USING ERT AND LIDAR TO DETECT VOID SPACE IN CRETACEOUS FORMATIONS AT NATURAL BRIDGE CAVERNS IN COMAL COUNTY, TX


CASTILLO, Anthony1, KATUMWEHE, Andrew2, MAHMUD, Kashif2 and PRICE, Jonathan D.1, (1)Midwestern State UniversityKimbell School of Geosciences, 3410 Taft Blvd, Wichita Falls, TX 76308-2036, (2)Kimbell School of Geosciences, Midwestern State University, 3410 Taft Boulevard, Wichita Falls, TX 76308-2099

Cretaceous limestones found at Natural Bridge Caverns provide an accessible snapshot of the Western Interior Seaway carbonate paleo-environment. Natural Bridge Caverns is located south of the Balcones Fault Zone in central Texas' Comal County. Regional groundwater movement has created a karst landscape throughout the highly fractured Kainer and Glen Rose units, resulting in large chambers and breakout domes.
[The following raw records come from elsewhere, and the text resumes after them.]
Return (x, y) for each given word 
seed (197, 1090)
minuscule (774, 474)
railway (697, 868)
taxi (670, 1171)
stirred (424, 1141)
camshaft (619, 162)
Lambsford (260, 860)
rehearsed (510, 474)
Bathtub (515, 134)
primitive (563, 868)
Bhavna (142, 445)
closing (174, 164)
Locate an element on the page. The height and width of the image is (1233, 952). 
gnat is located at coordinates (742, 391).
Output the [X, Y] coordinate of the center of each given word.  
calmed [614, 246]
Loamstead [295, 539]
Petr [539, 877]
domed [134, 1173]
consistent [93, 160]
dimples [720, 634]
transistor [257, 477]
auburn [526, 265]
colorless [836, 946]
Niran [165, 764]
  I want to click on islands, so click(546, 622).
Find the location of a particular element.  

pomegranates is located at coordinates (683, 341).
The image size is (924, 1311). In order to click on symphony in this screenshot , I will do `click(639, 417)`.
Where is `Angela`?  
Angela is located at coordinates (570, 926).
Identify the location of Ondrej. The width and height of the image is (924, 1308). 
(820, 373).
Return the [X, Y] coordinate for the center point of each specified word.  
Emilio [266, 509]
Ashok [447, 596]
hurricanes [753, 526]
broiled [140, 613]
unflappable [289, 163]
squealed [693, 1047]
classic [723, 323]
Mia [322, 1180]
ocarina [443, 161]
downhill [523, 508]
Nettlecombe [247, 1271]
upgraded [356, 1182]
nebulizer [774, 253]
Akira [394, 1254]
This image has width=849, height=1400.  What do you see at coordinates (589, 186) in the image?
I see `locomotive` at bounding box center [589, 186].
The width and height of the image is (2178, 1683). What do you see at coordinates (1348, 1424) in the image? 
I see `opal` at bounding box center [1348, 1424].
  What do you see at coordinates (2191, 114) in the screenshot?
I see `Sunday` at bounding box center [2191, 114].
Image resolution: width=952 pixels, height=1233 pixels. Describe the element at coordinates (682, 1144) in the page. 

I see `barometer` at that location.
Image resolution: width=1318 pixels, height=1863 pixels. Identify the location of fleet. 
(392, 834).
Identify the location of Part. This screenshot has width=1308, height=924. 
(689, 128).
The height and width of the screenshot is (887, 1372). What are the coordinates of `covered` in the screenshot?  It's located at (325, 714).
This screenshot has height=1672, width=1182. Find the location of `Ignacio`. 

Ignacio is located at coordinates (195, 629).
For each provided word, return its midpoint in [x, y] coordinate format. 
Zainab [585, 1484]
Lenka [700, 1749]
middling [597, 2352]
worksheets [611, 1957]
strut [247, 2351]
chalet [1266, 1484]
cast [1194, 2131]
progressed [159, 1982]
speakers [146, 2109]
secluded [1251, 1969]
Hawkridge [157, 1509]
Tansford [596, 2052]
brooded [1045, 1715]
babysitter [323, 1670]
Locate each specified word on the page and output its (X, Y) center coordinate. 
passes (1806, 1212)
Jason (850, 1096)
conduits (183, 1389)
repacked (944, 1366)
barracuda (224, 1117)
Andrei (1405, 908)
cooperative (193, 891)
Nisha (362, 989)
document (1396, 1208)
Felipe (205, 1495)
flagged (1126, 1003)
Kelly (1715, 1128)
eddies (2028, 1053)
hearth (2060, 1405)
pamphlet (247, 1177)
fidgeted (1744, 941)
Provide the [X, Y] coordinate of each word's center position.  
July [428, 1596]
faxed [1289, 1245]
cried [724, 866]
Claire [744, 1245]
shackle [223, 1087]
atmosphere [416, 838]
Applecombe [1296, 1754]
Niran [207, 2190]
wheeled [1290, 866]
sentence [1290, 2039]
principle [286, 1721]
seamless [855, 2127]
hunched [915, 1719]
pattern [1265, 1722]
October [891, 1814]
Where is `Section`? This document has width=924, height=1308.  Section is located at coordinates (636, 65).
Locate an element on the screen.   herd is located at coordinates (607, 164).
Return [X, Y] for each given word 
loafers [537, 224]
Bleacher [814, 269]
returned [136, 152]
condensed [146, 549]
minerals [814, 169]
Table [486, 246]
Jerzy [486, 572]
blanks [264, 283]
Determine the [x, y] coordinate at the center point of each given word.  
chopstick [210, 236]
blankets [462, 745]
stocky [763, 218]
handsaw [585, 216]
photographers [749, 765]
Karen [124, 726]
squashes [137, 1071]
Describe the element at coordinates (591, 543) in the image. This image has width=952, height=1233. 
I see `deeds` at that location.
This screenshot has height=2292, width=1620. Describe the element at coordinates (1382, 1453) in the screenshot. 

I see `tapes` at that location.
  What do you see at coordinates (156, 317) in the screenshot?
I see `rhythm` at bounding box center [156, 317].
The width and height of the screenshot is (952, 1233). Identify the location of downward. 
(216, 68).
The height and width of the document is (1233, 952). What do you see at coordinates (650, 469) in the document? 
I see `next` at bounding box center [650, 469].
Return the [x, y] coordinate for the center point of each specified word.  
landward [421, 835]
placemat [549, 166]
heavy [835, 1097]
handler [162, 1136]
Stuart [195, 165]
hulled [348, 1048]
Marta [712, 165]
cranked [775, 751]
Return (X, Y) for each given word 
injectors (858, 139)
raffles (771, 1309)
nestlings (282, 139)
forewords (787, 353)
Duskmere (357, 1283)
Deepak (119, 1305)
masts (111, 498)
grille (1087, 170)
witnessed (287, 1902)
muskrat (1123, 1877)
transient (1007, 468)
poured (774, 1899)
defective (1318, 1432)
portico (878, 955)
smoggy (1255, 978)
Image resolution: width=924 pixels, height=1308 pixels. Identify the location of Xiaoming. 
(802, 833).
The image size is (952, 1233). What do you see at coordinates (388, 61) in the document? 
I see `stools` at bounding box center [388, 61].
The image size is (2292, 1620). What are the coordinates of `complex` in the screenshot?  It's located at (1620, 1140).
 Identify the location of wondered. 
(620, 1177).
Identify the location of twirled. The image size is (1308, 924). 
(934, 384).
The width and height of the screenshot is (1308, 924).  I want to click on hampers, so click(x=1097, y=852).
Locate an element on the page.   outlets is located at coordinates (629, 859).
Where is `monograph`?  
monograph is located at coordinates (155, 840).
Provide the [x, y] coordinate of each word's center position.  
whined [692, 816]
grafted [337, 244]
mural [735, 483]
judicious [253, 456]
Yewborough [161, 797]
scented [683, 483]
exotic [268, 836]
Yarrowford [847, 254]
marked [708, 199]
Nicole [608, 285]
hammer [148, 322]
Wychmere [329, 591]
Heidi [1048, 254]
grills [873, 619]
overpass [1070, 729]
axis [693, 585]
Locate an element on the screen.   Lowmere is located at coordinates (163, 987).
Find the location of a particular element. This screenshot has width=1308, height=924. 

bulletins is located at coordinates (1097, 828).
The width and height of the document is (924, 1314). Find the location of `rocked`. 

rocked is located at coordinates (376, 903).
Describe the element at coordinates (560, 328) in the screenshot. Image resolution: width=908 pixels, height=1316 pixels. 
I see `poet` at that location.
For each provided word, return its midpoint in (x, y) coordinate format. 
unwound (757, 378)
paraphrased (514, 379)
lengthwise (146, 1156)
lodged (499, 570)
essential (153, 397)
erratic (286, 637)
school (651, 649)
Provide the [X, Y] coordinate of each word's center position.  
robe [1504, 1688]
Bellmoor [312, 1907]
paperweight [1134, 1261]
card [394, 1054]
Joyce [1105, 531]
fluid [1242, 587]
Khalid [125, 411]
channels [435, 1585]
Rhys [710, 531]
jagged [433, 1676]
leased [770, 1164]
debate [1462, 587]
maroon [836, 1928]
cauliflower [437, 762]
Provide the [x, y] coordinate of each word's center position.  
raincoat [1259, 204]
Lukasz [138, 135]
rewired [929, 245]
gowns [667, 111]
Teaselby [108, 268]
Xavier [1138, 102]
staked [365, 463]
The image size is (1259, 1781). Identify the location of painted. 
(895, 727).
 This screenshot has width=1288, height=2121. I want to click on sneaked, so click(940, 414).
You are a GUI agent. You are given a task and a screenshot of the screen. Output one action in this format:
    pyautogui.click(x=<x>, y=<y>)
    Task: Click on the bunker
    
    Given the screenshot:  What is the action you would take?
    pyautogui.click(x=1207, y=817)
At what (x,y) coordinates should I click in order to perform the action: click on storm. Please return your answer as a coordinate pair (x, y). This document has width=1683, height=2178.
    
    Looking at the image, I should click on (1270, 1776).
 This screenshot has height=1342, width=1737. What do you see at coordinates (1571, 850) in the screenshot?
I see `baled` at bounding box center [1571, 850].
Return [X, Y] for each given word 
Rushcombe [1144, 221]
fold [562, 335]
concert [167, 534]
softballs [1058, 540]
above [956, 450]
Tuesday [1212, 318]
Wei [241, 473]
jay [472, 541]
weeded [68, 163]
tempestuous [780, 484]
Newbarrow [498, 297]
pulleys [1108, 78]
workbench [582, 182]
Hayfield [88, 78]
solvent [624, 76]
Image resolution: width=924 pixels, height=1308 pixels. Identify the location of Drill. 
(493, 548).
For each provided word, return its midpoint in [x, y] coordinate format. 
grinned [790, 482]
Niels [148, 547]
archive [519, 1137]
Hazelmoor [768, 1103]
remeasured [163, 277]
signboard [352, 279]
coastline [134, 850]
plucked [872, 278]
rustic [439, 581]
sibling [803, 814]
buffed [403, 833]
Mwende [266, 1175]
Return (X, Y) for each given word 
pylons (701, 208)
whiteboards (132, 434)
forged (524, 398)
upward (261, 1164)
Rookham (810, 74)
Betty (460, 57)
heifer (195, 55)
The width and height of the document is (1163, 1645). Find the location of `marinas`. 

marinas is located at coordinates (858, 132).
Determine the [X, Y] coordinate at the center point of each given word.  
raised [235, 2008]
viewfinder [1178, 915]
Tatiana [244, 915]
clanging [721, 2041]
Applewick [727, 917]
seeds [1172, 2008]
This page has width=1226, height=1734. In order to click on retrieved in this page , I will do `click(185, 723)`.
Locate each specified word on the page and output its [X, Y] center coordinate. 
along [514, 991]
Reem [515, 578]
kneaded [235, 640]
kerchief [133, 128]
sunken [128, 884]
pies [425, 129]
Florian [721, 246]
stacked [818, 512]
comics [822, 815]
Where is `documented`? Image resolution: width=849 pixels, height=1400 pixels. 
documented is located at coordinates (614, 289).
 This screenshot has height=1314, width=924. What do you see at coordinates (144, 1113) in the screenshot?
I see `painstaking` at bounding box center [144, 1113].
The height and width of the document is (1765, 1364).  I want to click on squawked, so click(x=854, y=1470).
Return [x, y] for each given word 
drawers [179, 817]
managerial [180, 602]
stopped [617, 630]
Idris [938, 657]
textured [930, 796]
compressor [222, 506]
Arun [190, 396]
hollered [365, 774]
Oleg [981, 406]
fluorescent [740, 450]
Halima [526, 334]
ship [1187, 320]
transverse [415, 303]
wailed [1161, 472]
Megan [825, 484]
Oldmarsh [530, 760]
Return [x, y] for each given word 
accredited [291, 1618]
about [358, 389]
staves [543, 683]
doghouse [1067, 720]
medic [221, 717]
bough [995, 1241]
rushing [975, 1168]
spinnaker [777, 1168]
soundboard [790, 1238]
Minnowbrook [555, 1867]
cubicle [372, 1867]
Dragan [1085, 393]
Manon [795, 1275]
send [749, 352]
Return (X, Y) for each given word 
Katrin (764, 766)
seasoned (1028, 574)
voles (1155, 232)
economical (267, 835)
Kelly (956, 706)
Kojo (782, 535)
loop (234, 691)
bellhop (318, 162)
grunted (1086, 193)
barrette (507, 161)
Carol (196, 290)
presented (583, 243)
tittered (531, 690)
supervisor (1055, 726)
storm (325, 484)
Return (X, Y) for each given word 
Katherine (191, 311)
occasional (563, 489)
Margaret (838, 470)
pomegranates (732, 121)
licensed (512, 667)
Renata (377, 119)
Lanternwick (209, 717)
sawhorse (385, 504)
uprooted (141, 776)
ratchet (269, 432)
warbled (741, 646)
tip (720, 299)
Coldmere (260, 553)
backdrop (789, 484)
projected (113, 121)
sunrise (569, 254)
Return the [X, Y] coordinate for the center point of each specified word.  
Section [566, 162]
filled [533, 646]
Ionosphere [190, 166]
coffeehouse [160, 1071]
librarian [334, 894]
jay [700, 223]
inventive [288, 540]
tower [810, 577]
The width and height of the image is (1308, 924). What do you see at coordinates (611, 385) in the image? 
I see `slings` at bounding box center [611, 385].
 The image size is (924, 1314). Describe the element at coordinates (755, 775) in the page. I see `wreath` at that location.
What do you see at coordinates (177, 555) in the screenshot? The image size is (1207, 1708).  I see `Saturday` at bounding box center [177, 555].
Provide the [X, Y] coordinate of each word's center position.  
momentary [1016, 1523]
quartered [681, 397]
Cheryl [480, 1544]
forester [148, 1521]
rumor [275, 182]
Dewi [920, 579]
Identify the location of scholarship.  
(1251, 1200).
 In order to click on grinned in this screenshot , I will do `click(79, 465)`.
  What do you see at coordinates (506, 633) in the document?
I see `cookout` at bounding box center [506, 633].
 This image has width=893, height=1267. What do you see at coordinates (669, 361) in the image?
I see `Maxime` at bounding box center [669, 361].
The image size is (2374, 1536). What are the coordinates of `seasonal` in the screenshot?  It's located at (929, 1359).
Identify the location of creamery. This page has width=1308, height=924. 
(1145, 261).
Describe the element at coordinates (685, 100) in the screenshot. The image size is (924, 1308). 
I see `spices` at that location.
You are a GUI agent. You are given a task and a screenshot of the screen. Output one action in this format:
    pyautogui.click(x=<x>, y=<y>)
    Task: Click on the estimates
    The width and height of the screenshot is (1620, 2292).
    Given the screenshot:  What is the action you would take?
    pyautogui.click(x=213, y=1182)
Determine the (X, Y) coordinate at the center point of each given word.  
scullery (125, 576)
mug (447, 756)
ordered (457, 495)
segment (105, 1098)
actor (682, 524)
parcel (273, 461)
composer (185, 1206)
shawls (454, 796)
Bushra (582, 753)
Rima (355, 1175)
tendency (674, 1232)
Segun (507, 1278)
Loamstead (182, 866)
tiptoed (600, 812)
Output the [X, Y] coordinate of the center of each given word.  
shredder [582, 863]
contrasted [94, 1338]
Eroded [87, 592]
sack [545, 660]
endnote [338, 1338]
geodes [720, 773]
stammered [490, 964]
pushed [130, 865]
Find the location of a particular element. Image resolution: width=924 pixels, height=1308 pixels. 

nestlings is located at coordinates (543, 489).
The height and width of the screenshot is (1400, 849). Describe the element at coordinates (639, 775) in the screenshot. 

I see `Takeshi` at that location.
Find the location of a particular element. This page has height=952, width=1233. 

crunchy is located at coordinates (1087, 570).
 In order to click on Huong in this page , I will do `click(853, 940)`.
These features along with the cave's dimensional mass provide an ideal setting for robust data collection. Electrical Resistivity Tomography (ERT) surveys have been unsuccessful on-site due to the high concentration of calcite in the local units. Variation in electrode array configurations and data acquisition methods have resulted in successful images of the Hall of the Mountain King, a corridor with direct access from the surface. Multiple ERT crosscut scans of the northernmost opening of the initial discovery corridor have revealed discernable resistivity readings between the void space and surrounding rock layers. Inversion results indicate the presence of the known void along with an unknown corridor along both transects, revealing the discovery of an unknown corridor. Natural Bridge Caverns is the second largest commercial cave system in the state and this study could validate unknown parts of the cave system. Spatial results from a LiDAR scan of the known cave interior have been referenced against the ERT inversion results to calculate depth of the cave. The deviation of the z-coordinates at the surface, ceiling, and floor of the known void space provide a relative thickness of the overbearing calcite heavy units. This analysis is used as a calibration method for the ERT survey and provides a framework for estimating the size of the new discovery. The impedance caused by the calcite overburden can then be considered in the inversion results, resulting in more accurate images.